Clean water advocates believe a seafood consumption survey among Wrangell residents might help in their push for higher water quality standards.
Together, the Wrangell Cooperative Association and the Southeast Alaska Indigenous Transboundary Commission will conduct a survey in Wrangell to determine the quantity and types of seafood community members consume.
The goal of the survey is to update the region’s outdated fish consumption rate, said Esther Aaltséen Reese, WCA tribal administrator.

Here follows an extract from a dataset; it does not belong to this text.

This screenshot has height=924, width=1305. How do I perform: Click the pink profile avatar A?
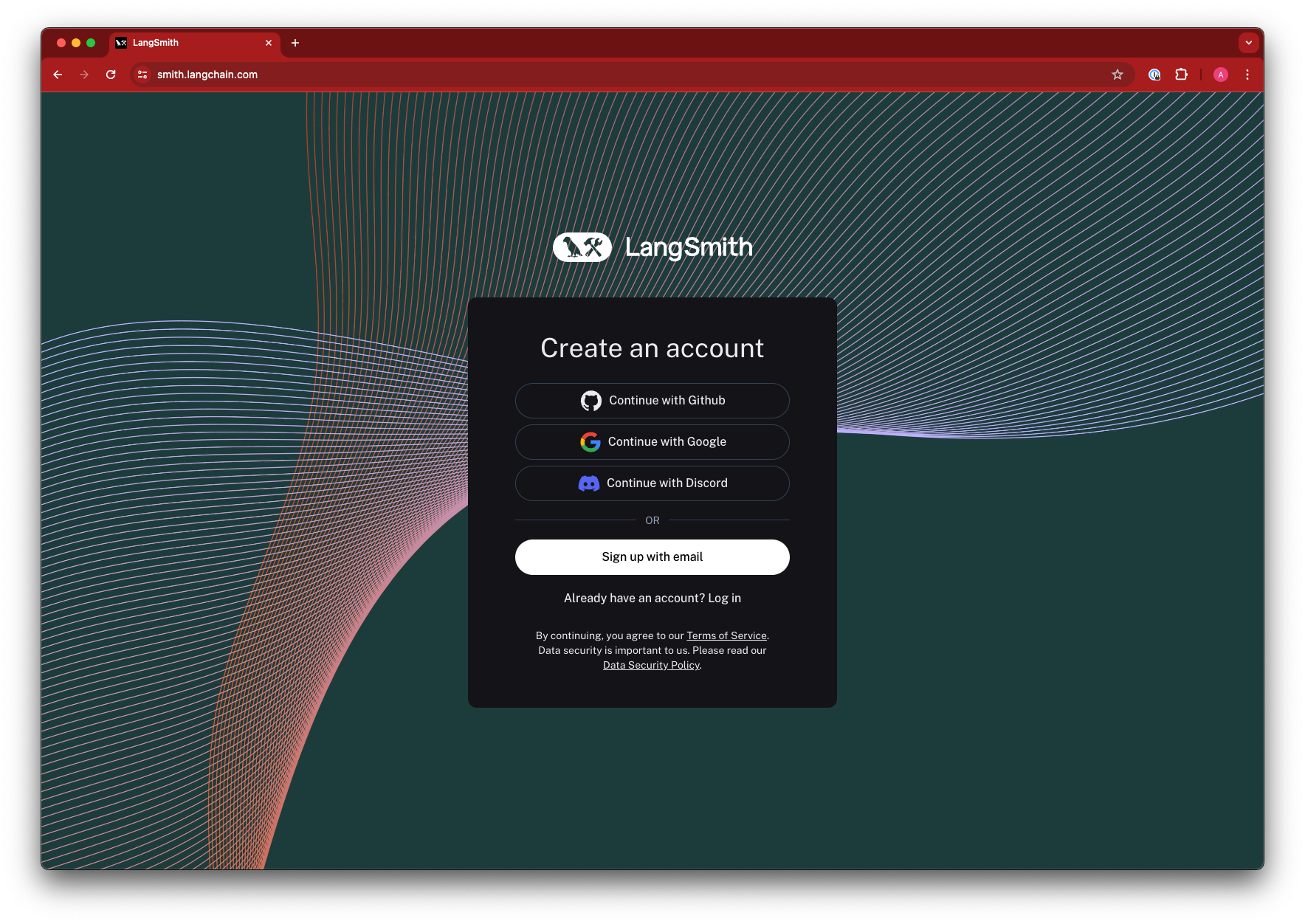click(1221, 75)
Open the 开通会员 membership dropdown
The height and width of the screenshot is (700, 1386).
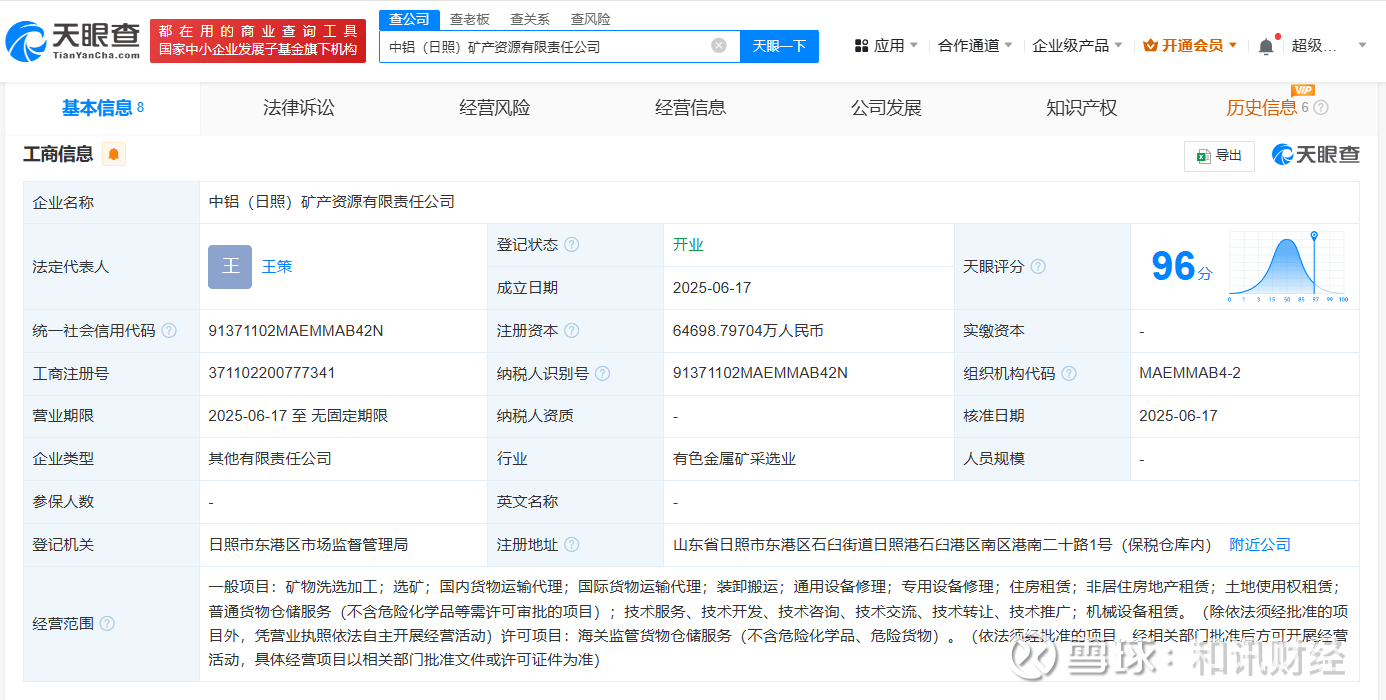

The metric is used by the U.S. Environmental Protection Agency and the state to help determine water quality standards, as seafood is one of the ways people are exposed to contaminated water.
Currently, the state of Alaska uses an old, federally determined fish consumption rate of 6.5 grams per person per day, equal to roughly one bite of fish, in developing its water quality standards. This number came from a national survey in the 1980s — a survey that did not include Alaska or Pacific Islands, said Guy Archibald, SEITC executive director.
Archibald said there have been efforts to get Alaska to change its fish consumption rate for 30 years. He also mentioned that because the state is so large, there might need to be regional values and water quality standards, as fish consumption likely varies throughout the state.
The upcoming survey will ask Wrangell residents how much seafood they consume. Seafood includes everything that comes from the water: fish, shellfish, mollusks, herring eggs and beach greens.
WCA and SEITC are hoping to conduct the survey starting in May and continue it throughout the year. The demographics of those surveyed will reflect the age and other characteristics of the community, Archibald said. While participation in the survey is voluntary, participants will be offered a $50 gift card toward groceries or fuel upon completion.
Seafood consumption surveys have been conducted in Kodiak and Cook Inlet communities, but this survey will be the first in Southeast Alaska.
“Historically, tribes have been one of the few entities to be able to make changes with water quality,” Reese said, noting that tribes in Washington, Oregon and Idaho recently succeeded in updating their seafood consumption rates using similar surveys.
The survey comes at a time when concerns over water quality in Southeast Alaska are growing. Reese noted that Ketchikan has had major concerns recently — residents have observed changes in seaweed growth and fish populations and worry that it’s due to cruise ship traffic.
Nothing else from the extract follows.